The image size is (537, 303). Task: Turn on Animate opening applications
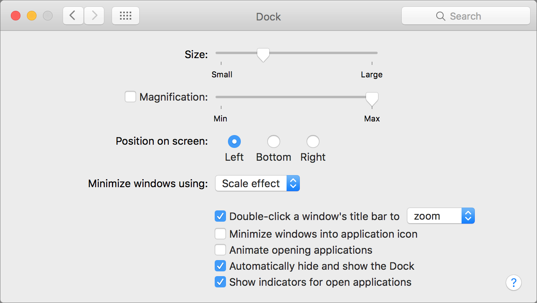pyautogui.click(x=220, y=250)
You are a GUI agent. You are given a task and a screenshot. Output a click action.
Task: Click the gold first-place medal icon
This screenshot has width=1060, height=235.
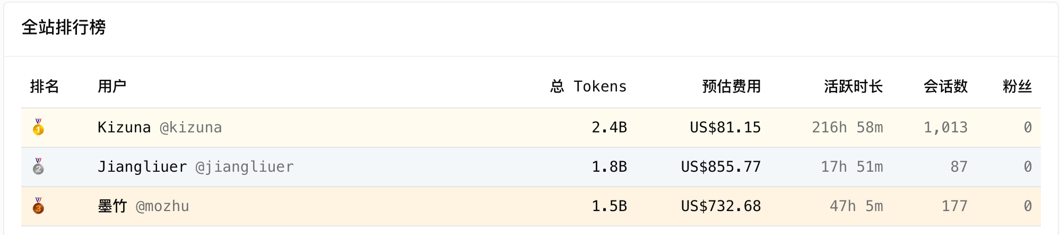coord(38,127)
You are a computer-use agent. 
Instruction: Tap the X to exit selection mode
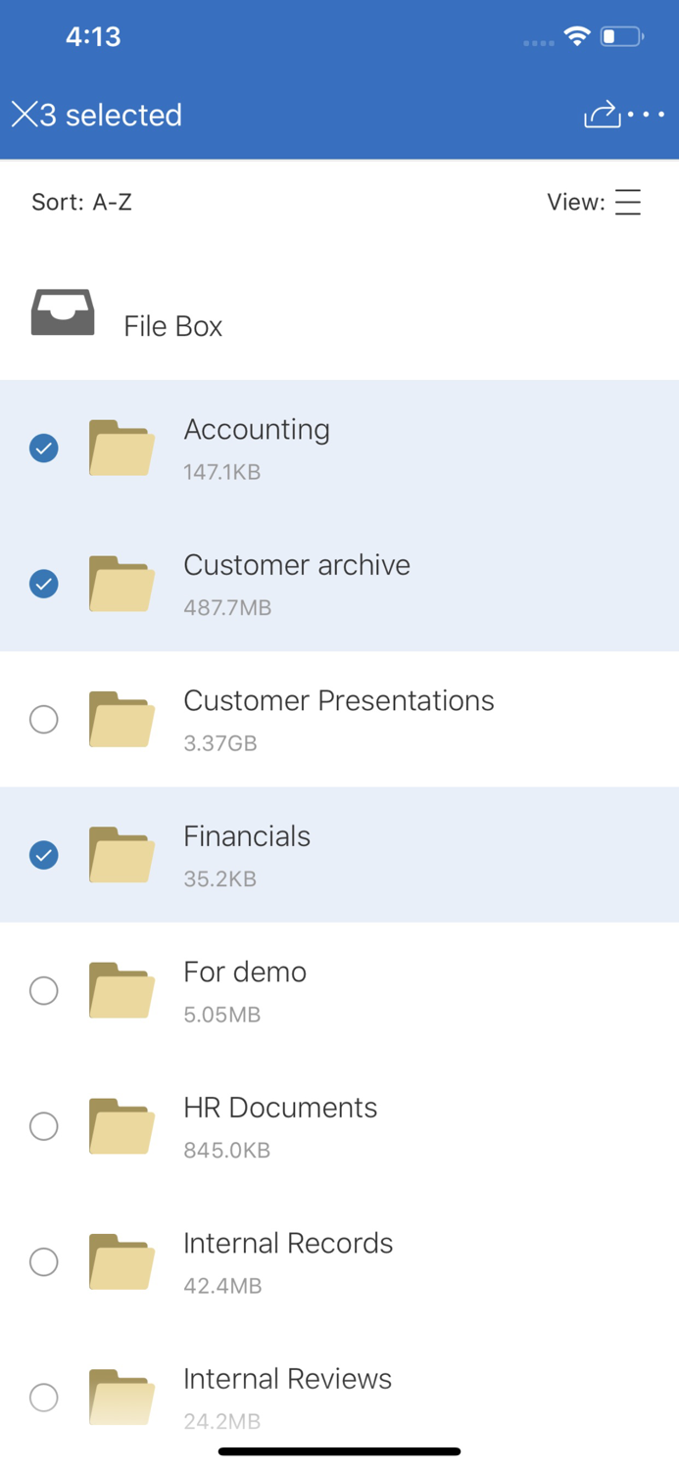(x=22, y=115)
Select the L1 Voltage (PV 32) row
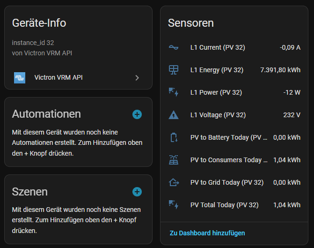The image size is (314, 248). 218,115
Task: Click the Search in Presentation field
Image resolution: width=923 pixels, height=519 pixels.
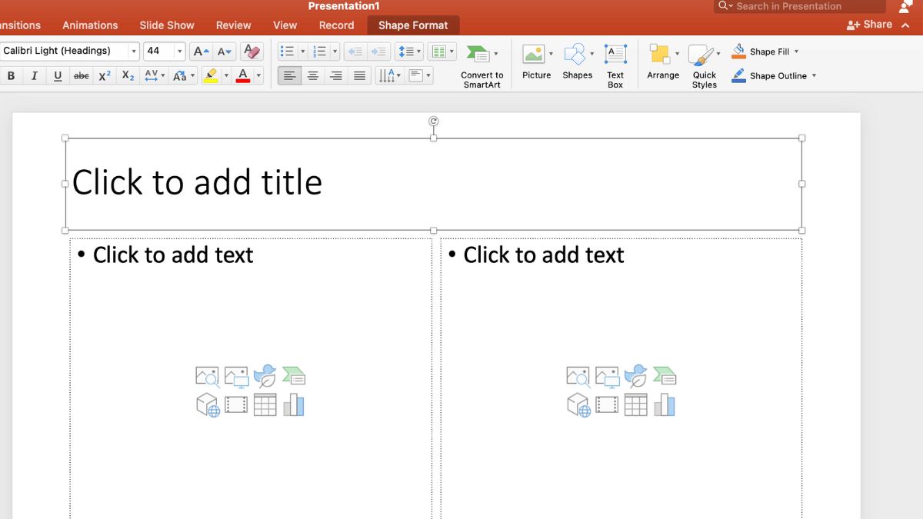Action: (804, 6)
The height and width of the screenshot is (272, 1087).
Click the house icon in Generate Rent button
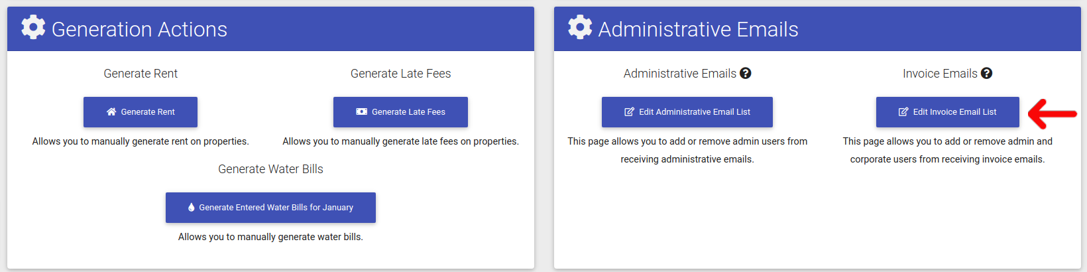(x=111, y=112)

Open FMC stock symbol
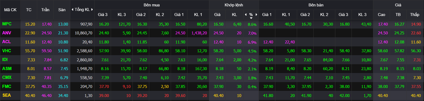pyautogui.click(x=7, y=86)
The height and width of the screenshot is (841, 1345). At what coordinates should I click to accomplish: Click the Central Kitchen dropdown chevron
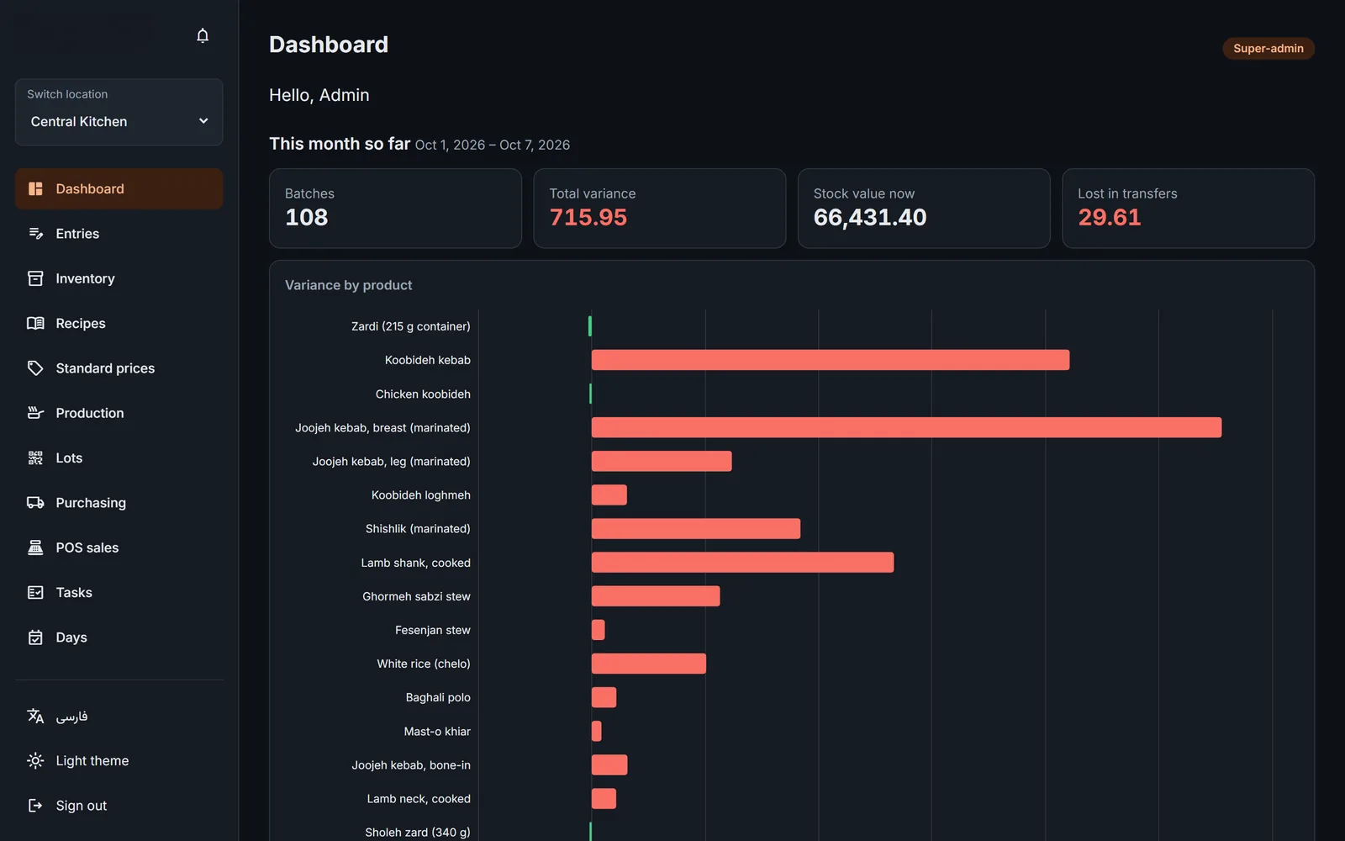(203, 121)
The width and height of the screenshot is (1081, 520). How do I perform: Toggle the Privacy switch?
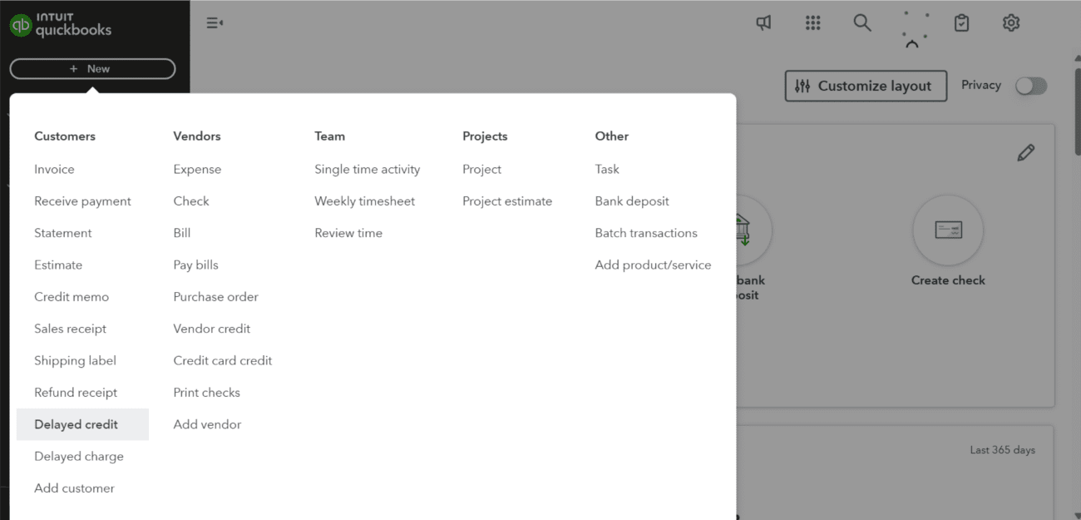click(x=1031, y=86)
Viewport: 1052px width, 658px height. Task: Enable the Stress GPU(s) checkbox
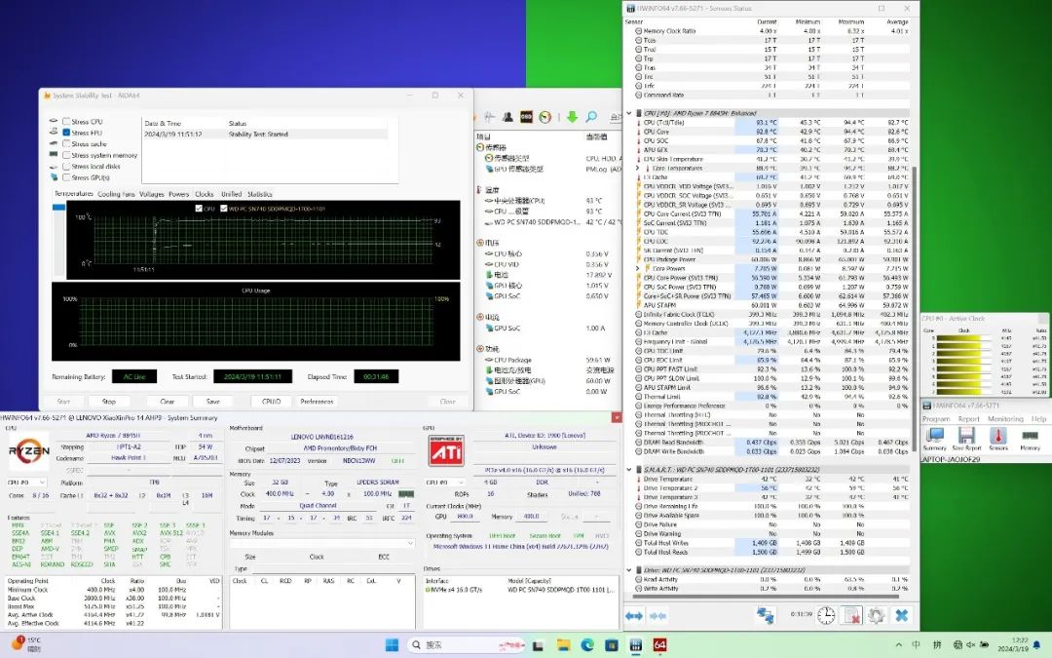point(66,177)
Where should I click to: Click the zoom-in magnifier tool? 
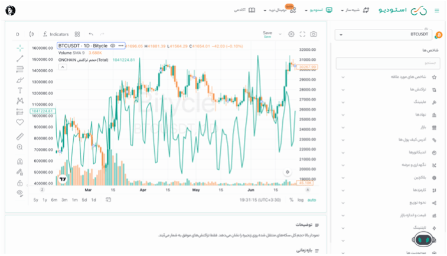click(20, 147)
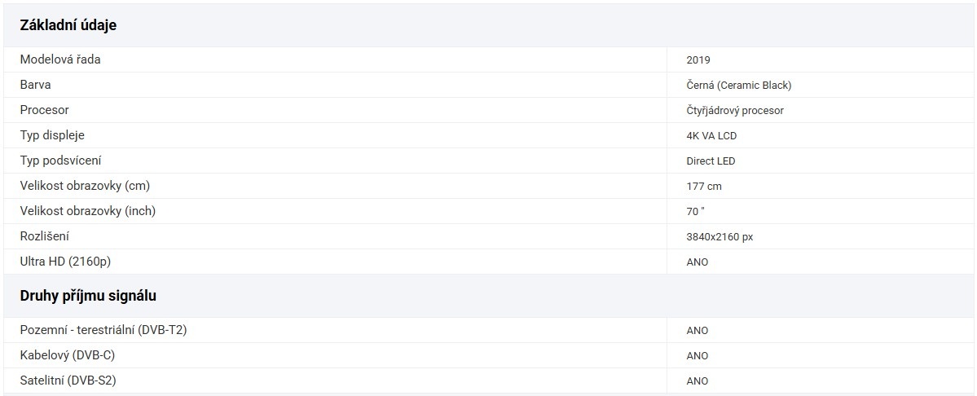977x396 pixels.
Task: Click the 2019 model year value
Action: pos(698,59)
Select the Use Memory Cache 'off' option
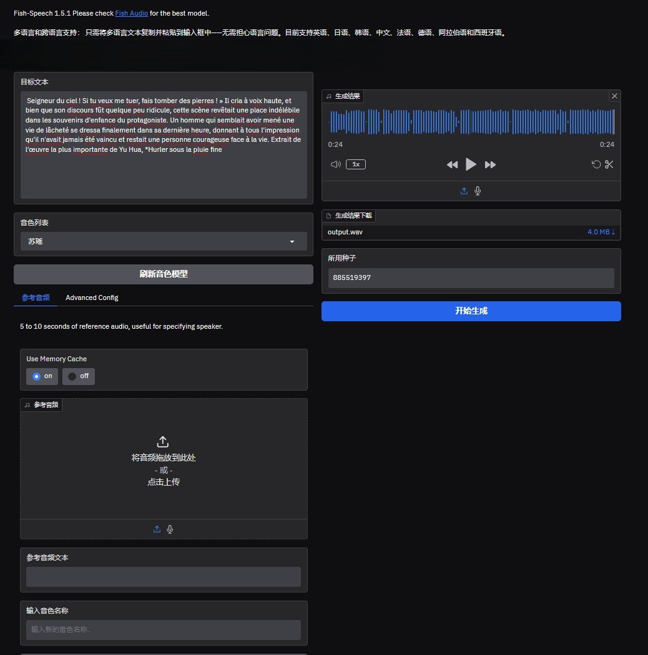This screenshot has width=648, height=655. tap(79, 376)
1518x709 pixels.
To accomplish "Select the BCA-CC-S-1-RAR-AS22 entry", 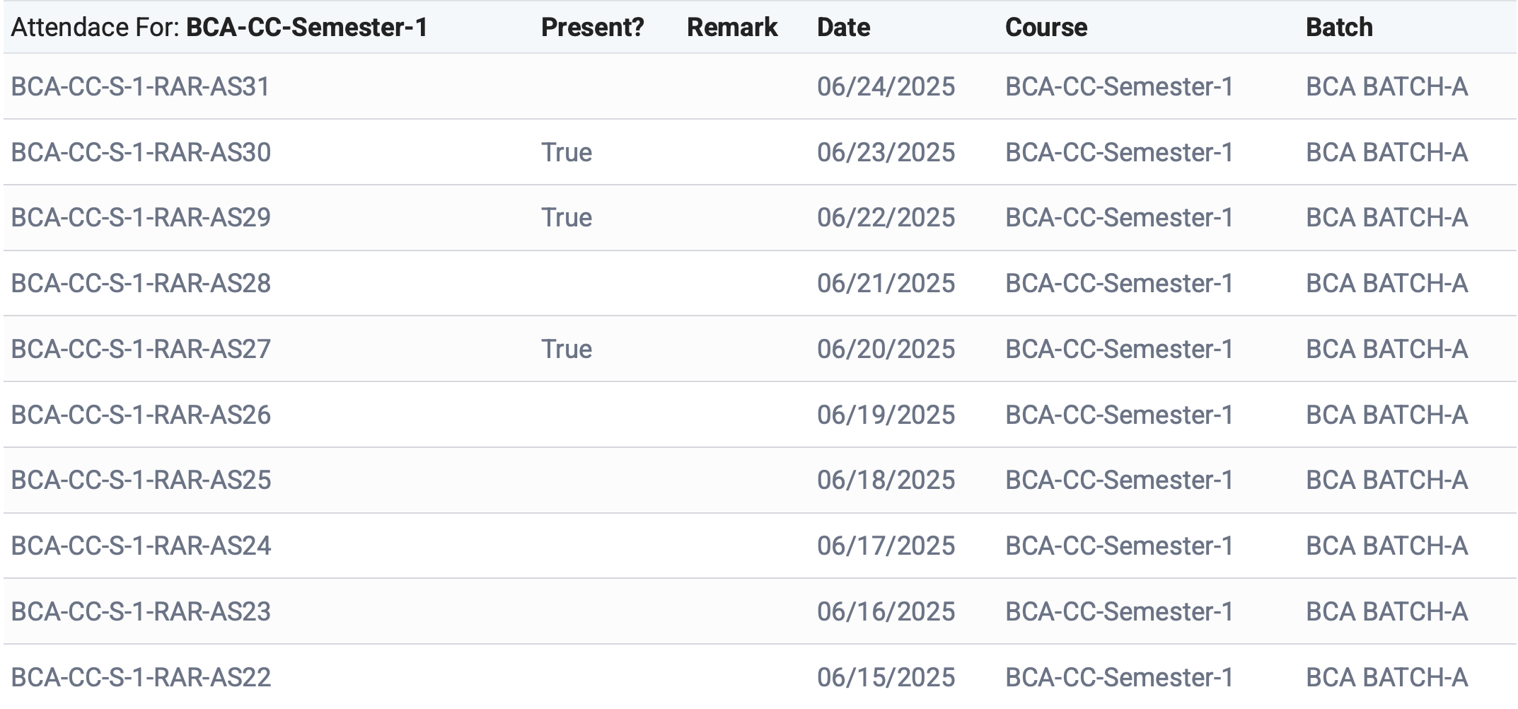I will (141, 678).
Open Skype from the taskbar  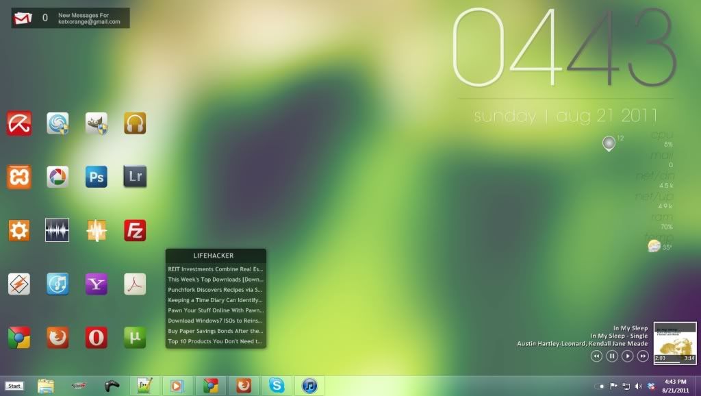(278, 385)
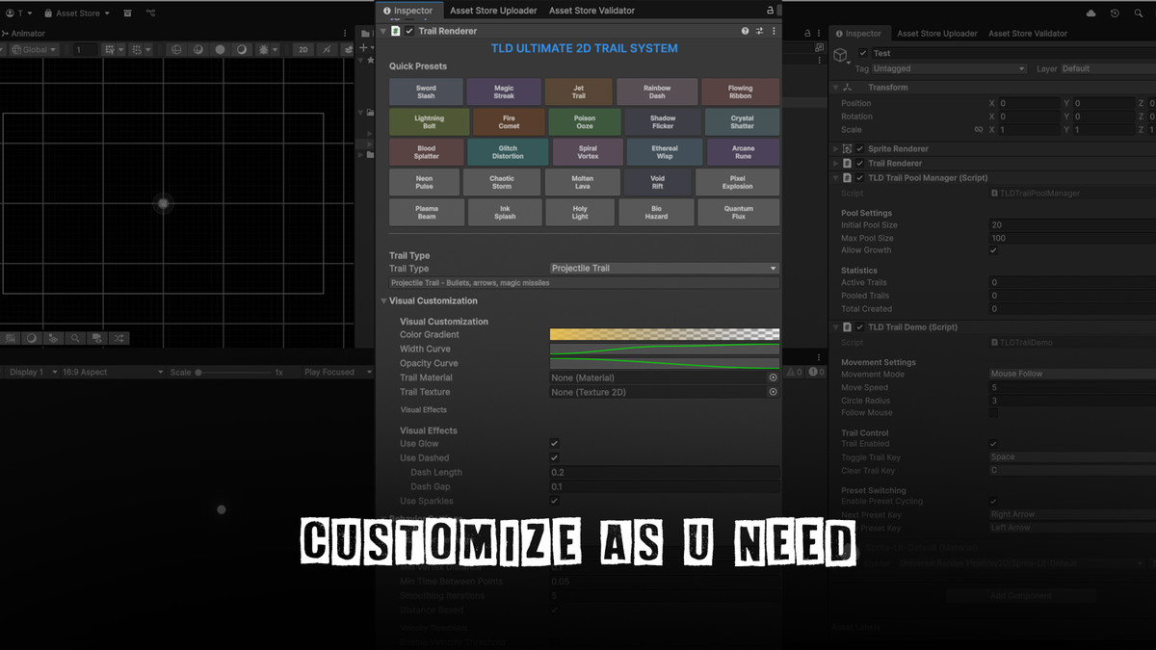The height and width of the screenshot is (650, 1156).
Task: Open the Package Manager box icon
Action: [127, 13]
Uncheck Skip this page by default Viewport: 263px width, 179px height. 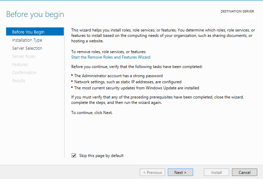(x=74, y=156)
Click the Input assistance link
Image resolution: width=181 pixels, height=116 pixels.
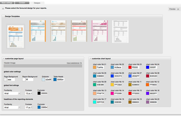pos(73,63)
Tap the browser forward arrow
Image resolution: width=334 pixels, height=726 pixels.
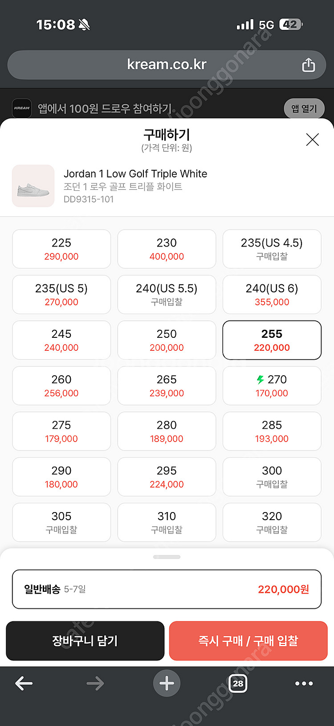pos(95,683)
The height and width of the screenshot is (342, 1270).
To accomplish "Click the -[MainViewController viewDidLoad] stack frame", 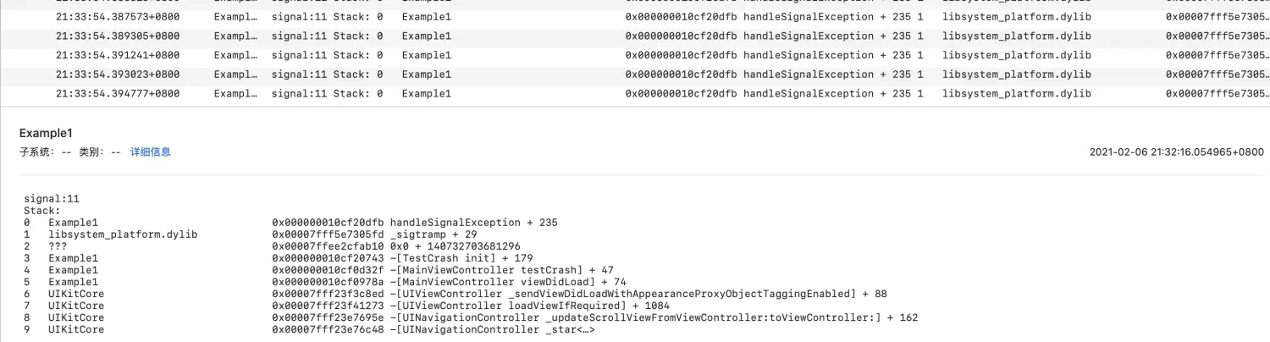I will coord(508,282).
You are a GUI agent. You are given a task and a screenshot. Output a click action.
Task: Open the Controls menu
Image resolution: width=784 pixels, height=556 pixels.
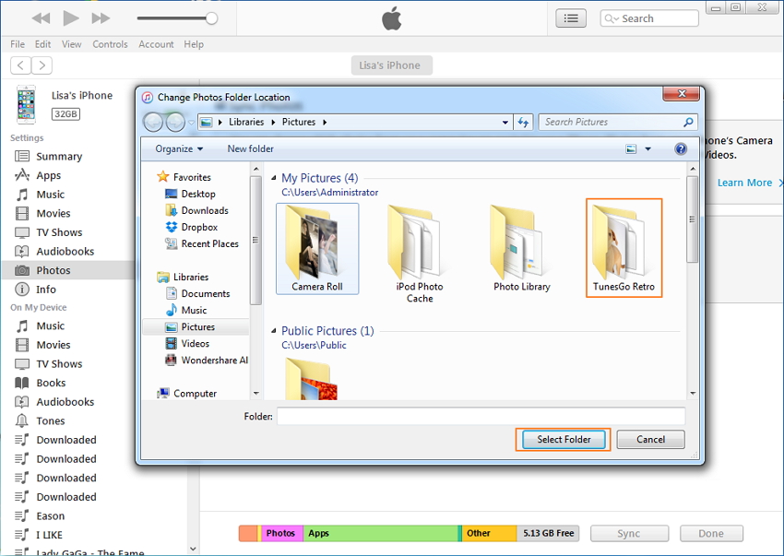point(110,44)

·····

An exact reproduction of the lines from the line containing "Task: Open the Controls menu" through the end of the listing above is needed; pictures stay out.

Task: Open the Controls menu
Image resolution: width=784 pixels, height=556 pixels.
point(110,44)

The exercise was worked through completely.